Big things are underway at the Tandem Laboratory where the accelerator hall was recently reconstructed to accommodate the new light-element characterisation platform (LigHt).

Photo of a forklift between two walls. The forklift is operated by a man and carries a concrete block hanging from the fork. Both walls are built out of the same type of block as the one transported with the forklift and the distance between the walls is just big enough for the forklift to fit through. The right wall is unpainted and there are blocks missing on the top.

This block weighs 1000 kg and needs to be put in its new place with a forklift operated by senior research engineer Johan Oscarsson. Photo: Bart Royeaerd

LigHt is a new experimental platform for materials science that recently received 32.5 million SEK in funding from the Wallenberg Initiative Materials Science for Sustainability (WISE). The project is led by the divisions for Materials Physics and Condensed Matter Physics of Energy Materials as well as the Tandem Laboratory, and will combine multiple cutting-edge techniques to accelerate materials design for green energy applications.

What will make LigHt unique is that materials can be fabricated, modified and comprehensively analysed in-situ and under dynamic conditions. All instruments will be connected to each other in one facility so that samples can be transferred from one instrument to the next within the same vacuum system allowing for precise control of sample conditions at all times. To this end, instruments for Secondary Ion Mass Spectrometry (SIMS), Extended pressure hard X-ray photoelectron spectroscopy (EP-HAXPES) and X-ray diffraction (XRD) will be integrated into the existing infrastructure linked to the 5 MV Pelletron accelerator at the Tandem Laboratory. It will still be possible to use all instruments individually.

Work has now started to create space for the new platform in the Tandem Lab’s largest accelerator hall by moving the wall that separates the experimental end stations from the workshop areas and control room. The wall is there for radiation safety and consists of individual concrete blocks, each weighing up to 1000 kg. Due to the weight of the blocks, the wall needed to be taken apart block by block.
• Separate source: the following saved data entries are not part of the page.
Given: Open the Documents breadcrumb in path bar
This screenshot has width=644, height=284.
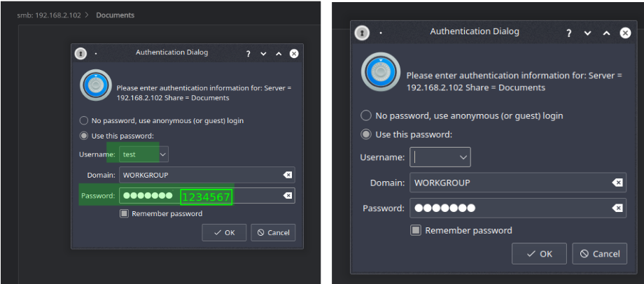Looking at the screenshot, I should pyautogui.click(x=115, y=15).
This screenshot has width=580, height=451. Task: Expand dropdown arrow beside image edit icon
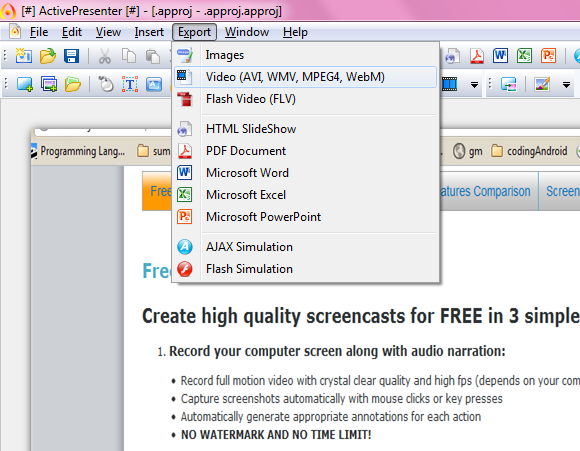tap(566, 85)
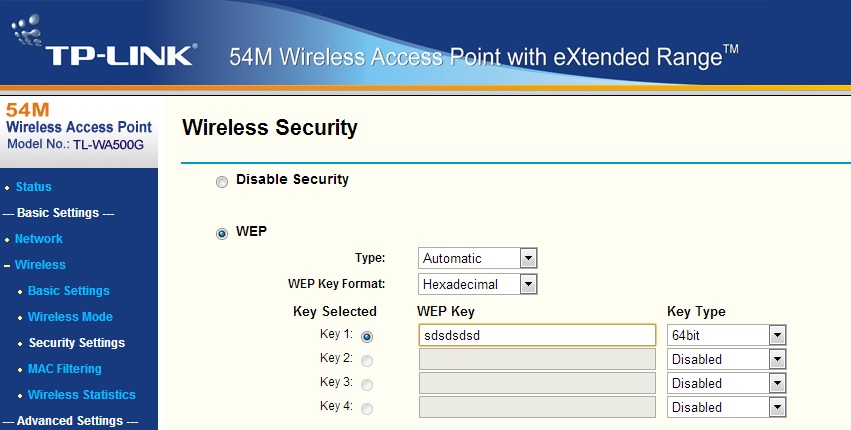
Task: Open Wireless Basic Settings submenu item
Action: click(x=69, y=291)
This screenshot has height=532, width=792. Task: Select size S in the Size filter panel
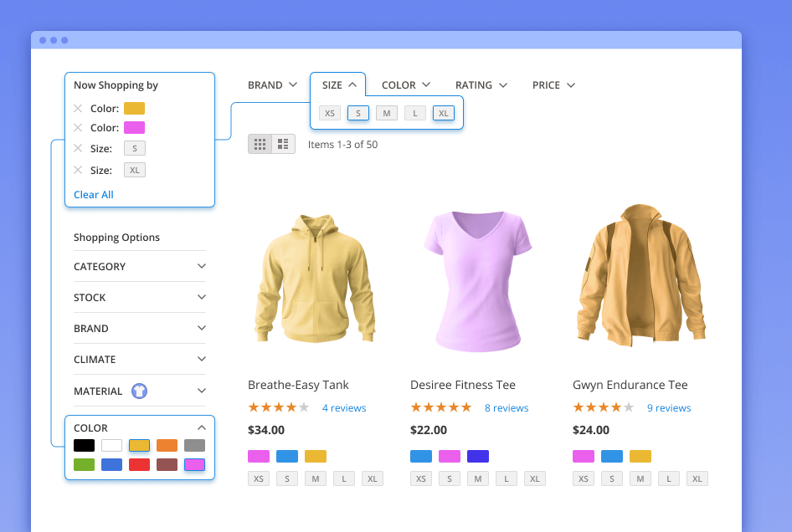(x=358, y=113)

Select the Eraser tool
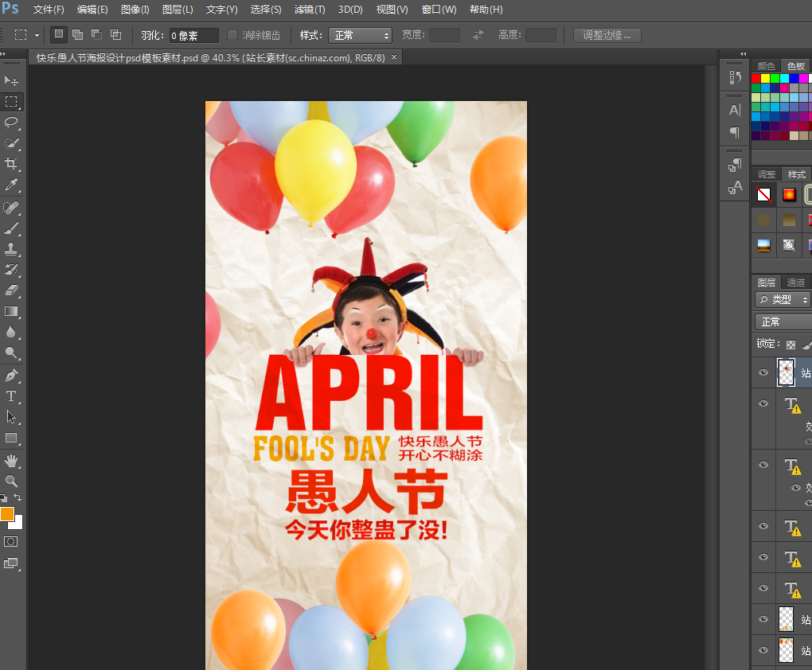pyautogui.click(x=11, y=290)
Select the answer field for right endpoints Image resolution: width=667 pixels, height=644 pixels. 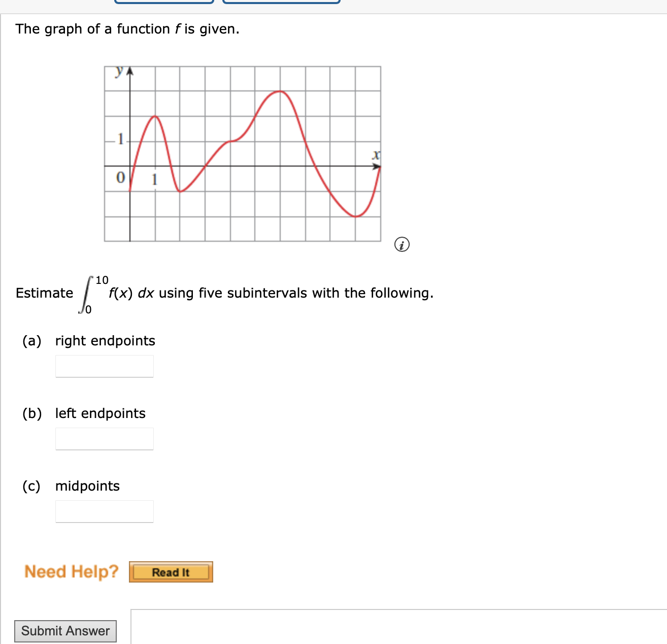tap(104, 366)
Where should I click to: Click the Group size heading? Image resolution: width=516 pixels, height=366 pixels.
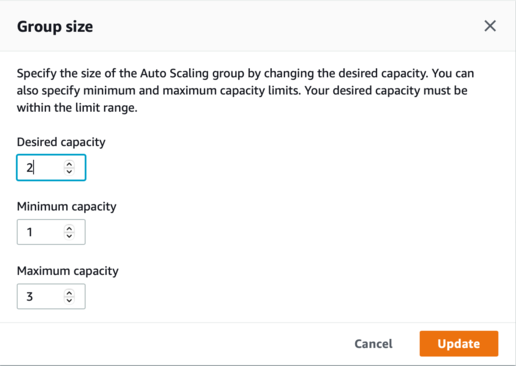(x=55, y=27)
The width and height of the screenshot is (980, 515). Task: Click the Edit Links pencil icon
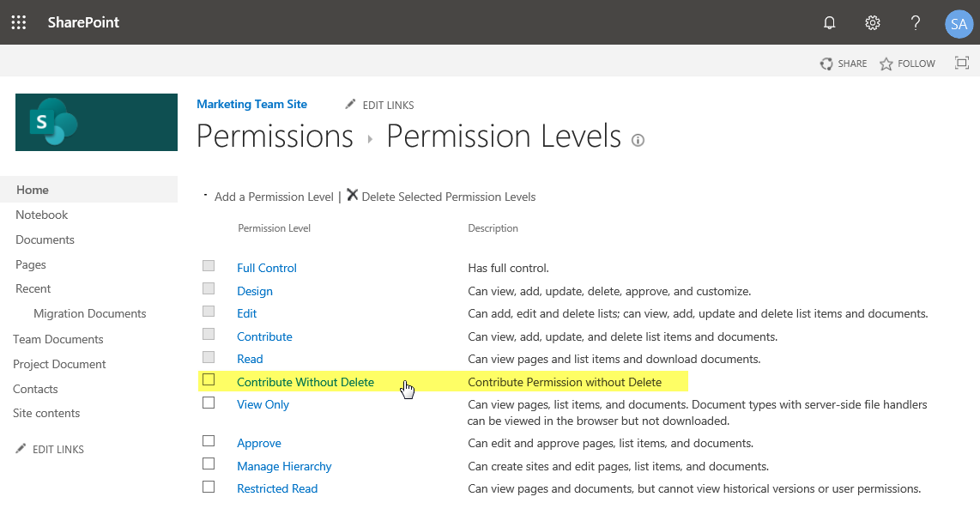(350, 104)
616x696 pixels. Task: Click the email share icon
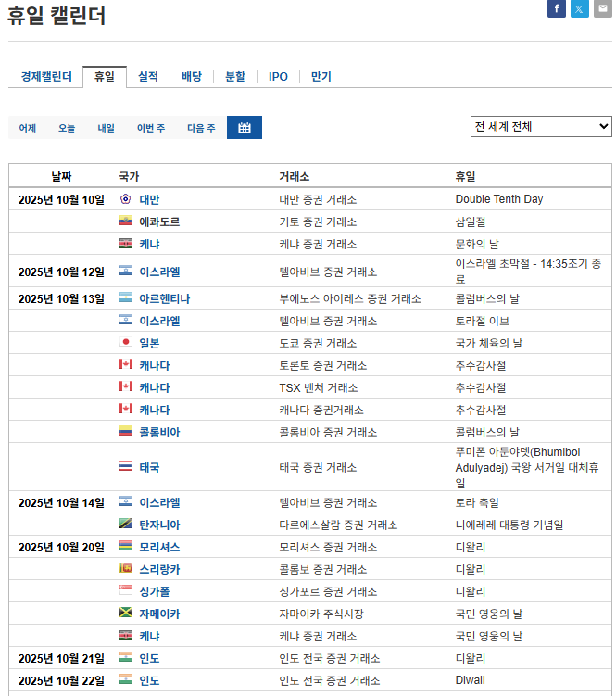(602, 9)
The research engineers lifted out every single block with a forklift and stored them temporarily outside the Ångström Laboratory. In a second step the wall was reconstructed in its new position.

Empty floor space
surrounded by walls made out of white concrete blocks.

Space for LigHt. The new wall position creates approximately 36 square metres additional space in the radiation protection area for the new platform. Photo: Bart Royeaerd

“The new wall is longer, so we got additional blocks that have been decommissioned from the The Svedberg Laboratory. In total, we moved about 50 tons of material,” says Bart Royeaerd, senior research engineer at the Tandem Laboratory.

The now freed space will hopefully not stay empty for long – procurement of the new instrumentation has already been started.